Domenica c'è la Florentia a Borgo Rivo


di Francesca Torricelli

Dopo un esordio amaro in serie B – per la sconfitta con lo Jesi, ma straordinario per aver potuto giocare in quella che sta diventando una ‘perla’ sportiva’, il campo di borgo Rivo – i ‘draghi’ del Terni rubgy sono pronti per il secondo impegno di campionato. Domenica pomeriggio, alle 15,30, affronteranno il Vasari Arezzo rugby, salendo nella città toscana.

Allredgreen Per la gara di Arezzo, Mauro Antonini punterà ancora sul quindici tutto ternano, ‘allredgreen’ appunto, utilizzato all’esordio, contando anche sulla spinta e l’entusiasmo dei tanti giovanissimi under 20 scesi in campo a borgo Rivo domenica scorsa.

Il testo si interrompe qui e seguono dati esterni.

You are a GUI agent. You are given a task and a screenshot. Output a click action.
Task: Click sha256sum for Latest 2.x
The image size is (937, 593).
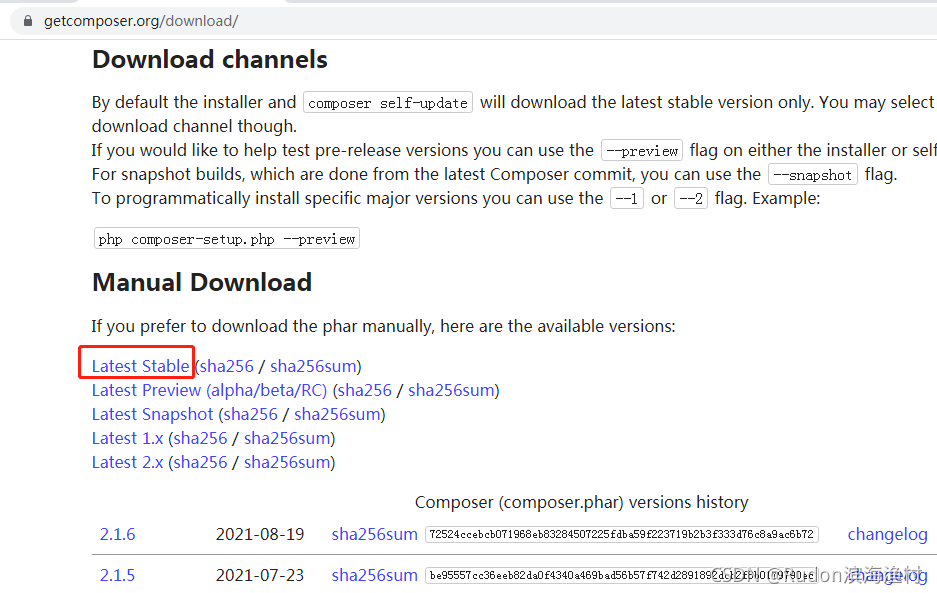[287, 461]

Gli avversari Si giocherà nell’impianto di via dell’Acropoli, nei pressi dello stadio comunale di Arezzo, con una compagine che, nonostante la brutta sconfitta rimediata nella prima di campionato contro l’Union rugby Tirreno (0-37) è partita con l’obiettivo dichiarato di raggiungere i primi tre posti in classifica e poi puntare alla promozione in serie A. La Vasari cercherà quindi in tutti i modi di riscattare l’esordio amaro, ma anche il Terni rugby deve dimostrare di poter fare meglio rispetto alla prima di campionato.

Commenti «Quella di esordio è stata una partita difficile – dice il presidente Alessandro Betti – per la quale non ho nulla da rimproverare ai ragazzi scesi in campo. Ce l’hanno messa davvero tutta, anche se, essendo all’esordio in serie B di fronte a più di 600 persone, molto hanno influito anche la tensione e l’emozione». 

Il presidente, però, vuole anche rimarcare che «il risultato più bello, per questa stagione appena iniziata, noi lo abbiamo già raggiunto: l’impianto di borgo Rivo è tornato a vivere, grazie all’impegno di chi, all’interno e intorno alla nostra società, ha compreso fino in fondo il progetto. Noi non facciamo sport, non facciamo rugby, per altri motivi che non siano il rugby e le straordinarie sensazioni che ci regala. Sono certo che i risultati, anche della politica ‘allredgreen’ arriveranno. I ‘Draghi’ hanno già vinto».